» **Task description**:
Rewrite the rows starting at the one that contains "נבדק לאחרונה לפני 5 ימים (401, 563)" and ending at the last row, both included, keeping each request and multiplying every coordinate in the answers by 2.45, rounded to whole numbers with halves going up.

╭──

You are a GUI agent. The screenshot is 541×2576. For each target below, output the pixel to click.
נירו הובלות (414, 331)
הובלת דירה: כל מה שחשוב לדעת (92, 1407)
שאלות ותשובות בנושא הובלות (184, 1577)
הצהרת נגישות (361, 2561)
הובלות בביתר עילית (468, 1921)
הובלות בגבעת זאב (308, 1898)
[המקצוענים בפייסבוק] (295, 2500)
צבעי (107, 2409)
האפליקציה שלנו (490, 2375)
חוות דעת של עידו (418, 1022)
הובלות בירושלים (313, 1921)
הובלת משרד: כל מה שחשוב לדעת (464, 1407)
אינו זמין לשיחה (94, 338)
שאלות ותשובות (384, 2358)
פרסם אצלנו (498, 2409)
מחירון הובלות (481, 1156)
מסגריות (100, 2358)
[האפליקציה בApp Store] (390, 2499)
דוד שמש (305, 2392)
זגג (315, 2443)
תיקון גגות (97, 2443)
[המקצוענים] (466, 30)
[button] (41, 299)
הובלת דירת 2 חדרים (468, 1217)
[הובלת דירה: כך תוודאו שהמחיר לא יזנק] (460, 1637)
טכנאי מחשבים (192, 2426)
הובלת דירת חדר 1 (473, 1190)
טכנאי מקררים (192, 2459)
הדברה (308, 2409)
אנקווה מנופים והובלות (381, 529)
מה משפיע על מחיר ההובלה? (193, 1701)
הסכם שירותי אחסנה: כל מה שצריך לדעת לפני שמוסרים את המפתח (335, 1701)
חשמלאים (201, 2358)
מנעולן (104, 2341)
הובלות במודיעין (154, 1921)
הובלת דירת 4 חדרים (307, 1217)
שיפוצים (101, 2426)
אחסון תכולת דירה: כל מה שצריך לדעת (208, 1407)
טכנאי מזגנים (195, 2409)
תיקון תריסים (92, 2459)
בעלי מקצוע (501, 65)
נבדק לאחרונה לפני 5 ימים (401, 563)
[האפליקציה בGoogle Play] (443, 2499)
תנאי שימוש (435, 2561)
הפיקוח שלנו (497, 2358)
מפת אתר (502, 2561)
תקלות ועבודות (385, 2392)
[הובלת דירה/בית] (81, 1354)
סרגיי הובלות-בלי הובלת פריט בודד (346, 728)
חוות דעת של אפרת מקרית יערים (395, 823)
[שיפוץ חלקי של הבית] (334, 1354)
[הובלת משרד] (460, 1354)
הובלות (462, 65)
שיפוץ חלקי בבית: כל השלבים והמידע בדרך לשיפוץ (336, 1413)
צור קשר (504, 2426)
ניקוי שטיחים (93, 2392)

╰──

» **Answer in full**:
נבדק לאחרונה לפני 5 ימים (982, 1379)
[האפליקציה בGoogle Play] (1085, 6123)
תנאי שימוש (1066, 6274)
הפיקוח שלנו (1218, 5777)
מפת אתר (1230, 6274)
תקלות ועבודות (943, 5860)
[הובלת דירה/בית] (198, 3317)
סרגיי הובלות-בלי הובלת פריט בודד (848, 1784)
חוות דעת של אפרת מקרית יערים (968, 2016)
[שיפוץ חלקי של הבית] (818, 3317)
[הובלת משרד] (1127, 3317)
הובלות (1132, 159)
שיפוץ חלקי בבית: כל השלבים והמידע בדרך לשיפוץ (823, 3462)
צור קשר (1235, 5944)
ניקוי שטיחים (228, 5860)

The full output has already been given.